REQUIRED TASKS>
A – Answer these questions from the Mulberry results statement, one per line:
(i) By what percentage did sales increase?
(ii) How much was invested in Mulberry USA LLC?
(iii) Where does the chairman say the priority is now to build the brand?
B – Name every person mentioned in the Mulberry results statement.
C – Resume the chairman's statement in the Mulberry results statement after its last sentence.

GIVEN TEXT>
— begin —
Final Results
Mulberry Group PLC
22 June 2006
MULBERRY GROUP PLC ('Mulberry' or the 'Group')
PRELIMINARY RESULTS FOR
THE YEAR TO 31 MARCH 2006
Mulberry Group Plc, the AIM listed luxury brand, announced pre-tax profits that
have trebled to £6.2 million and the payment of the first dividend since 1998.
GODFREY DAVIS, CHAIRMAN AND CHIEF EXECUTIVE COMMENTED:
'We have delivered exceptional sales and profit growth and generated substantial
cash balances. This was a result of focusing on our core products of handbags
and leather accessories and the early benefits of our international expansion
programme. There will be a dividend of 1 penny per share.
Mulberry's current trading outlook is positive, in what are more challenging
times. Our priority now is to build the brand in the USA, Asia and Japan.'
HIGHLIGHTS
• Sales increased by 44% to £43.4 million (2005: £30.1 million)
• Operating profit of £6.2 million (2005: £2.1 million)
• Net cash £7.3 million (2005: £2.2 million)
• Dividend of 1.0 pence per ordinary share (2005: nil)
• Current trading and outlook positive:
• Autumn 2006 order book 12% ahead of last year
• UK Retail sales for 11 weeks to 17 June 2006 up by 19%
FOR FURTHER DETAILS PLEASE CONTACT:
WMC Communications
David Wynne-Morgan or Charlie Geller 0207 930 9030
Teather & Greenwood Limited
Mark Dickenson or Fred Walsh 0207 426 9000
CHAIRMAN'S STATEMENT
The Group has continued to make excellent progress delivering strong sales
growth and a significant increase in operating profit to £6.2 million (2005:
£2.1 million).
Strong cash generation from operations of £8.0 million (2005: £4.9 million)
resulted in cash balances increasing by £5.1 million. This was after £784,000 of
preference dividends, including £638,000 of arrears from previous periods, were
paid and $1.0 million was invested in Mulberry USA LLC.
A dividend of 1.0 pence per share is being recommended (2005: nil).
— end —
DATA SHOWN>
— begin —
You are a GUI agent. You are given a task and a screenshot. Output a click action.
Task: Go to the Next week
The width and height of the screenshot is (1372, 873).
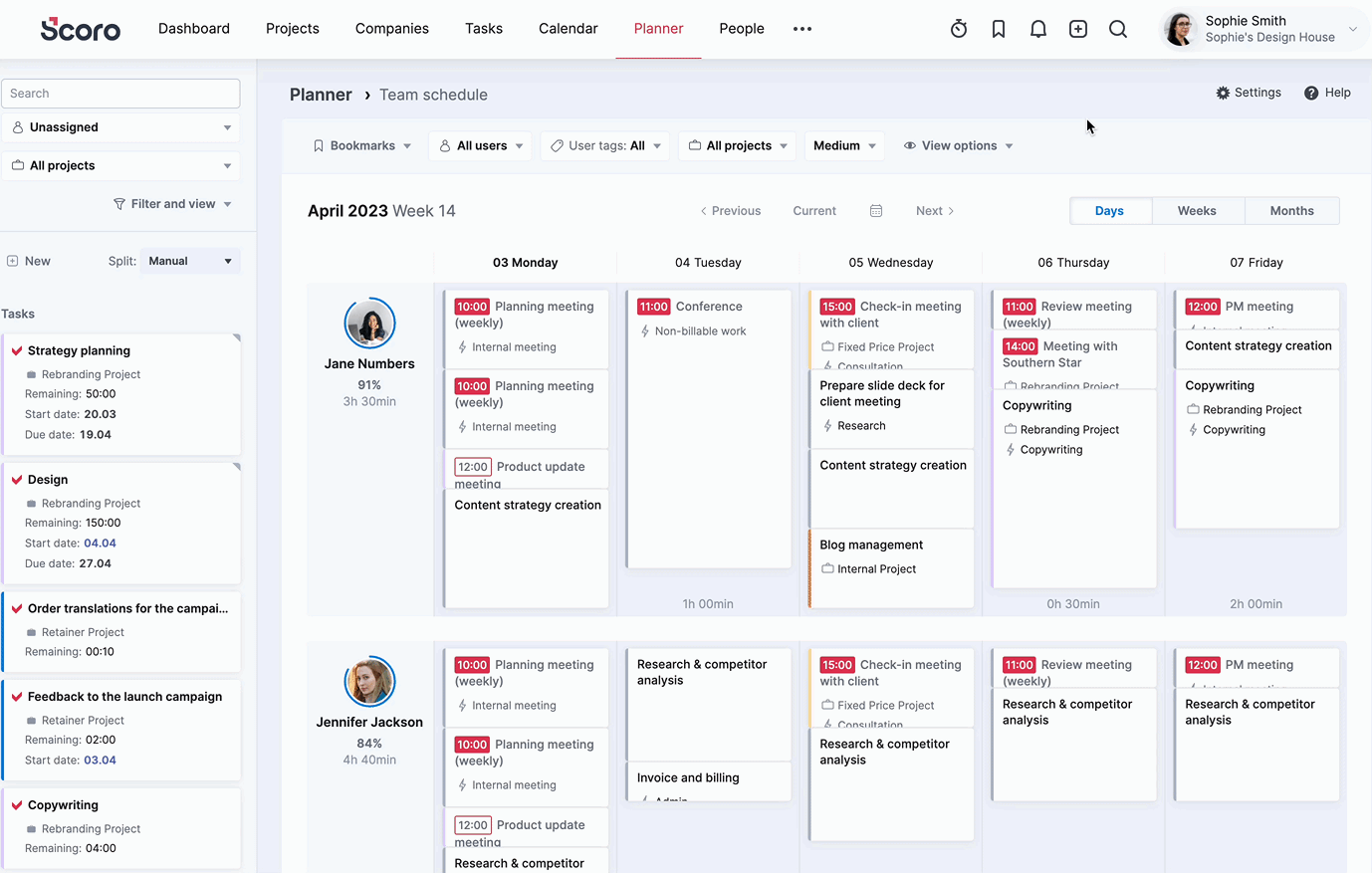(934, 211)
— end —
OUTPUTS FOR THE TASKS>
A –
(i) 44%
(ii) $1.0 million
(iii) In the USA, Asia and Japan

B – Godfrey Davis, David Wynne-Morgan, Charlie Geller, Mark Dickenson, Fred Walsh

C –
Sales for the year increased by 44% to £43.4 million (2005: £30.1 million). This
rise was due to a combination of continued growth in the UK and strong demand
from Europe, USA, Asia and Japan as the international expansion strategy
developed.
Gross profit margin, increased from 53.7% to 56.4%. Margins improved due to the
increased volumes achieved.
Operating expenses increased by £4.3 million reflecting the rent and staff costs
of new shops and concessions as well as the increased investment in marketing,
people and infrastructure to support the future growth of the business.
The Group made a profit on ordinary activities before tax for the year of £6.2
million (2005: restated £1.7 million).
The results for the year to 31 March 2005 have been partially restated due to
the adoption of FRS25. The 'B' Preference shares are now defined as compound
financial instruments and disclosed partly as equity and partly as a financial
liability. This has also resulted in the dividends on the shares and associated
finance costs being reclassified from dividends to interest payable. The
relevant prior year comparatives have been restated to reflect the new
treatment.
At 31 March 2006, the Group had net cash on hand and at bank of £7.3 million
(2005: £2.2 million). The Group has term loan and overdraft facilities of £7.5
million with its principal bankers HSBC Bank plc.
BUSINESS REVIEW
Accessories, which are our core business, account for over 90% of Group sales.
Spring 2006 wholesale orders from the UK and Europe increased by 25% on the
prior year and accounted for 67% of the order book. Orders from the new markets
of the USA, Asia and Japan grew to 30% of the total compared to 17% in the
previous year.
Sales of leather handbags continued to be the main driving force behind these
sales increases.
Third party wholesale sales to the international distribution partners,
franchisees and independent retailers, account for over 55% of the Group's
sales, compared to 50% last year.
For the 52 weeks to 1 April 2006 sales in our own UK shops increased by 26%.
Like for like sales in our shops increased by 14%.
We opened a Mulberry shop in Heathrow Terminal 1 in May 2005 and a new shop in
Edinburgh and four concessions in House of Fraser stores in February 2006.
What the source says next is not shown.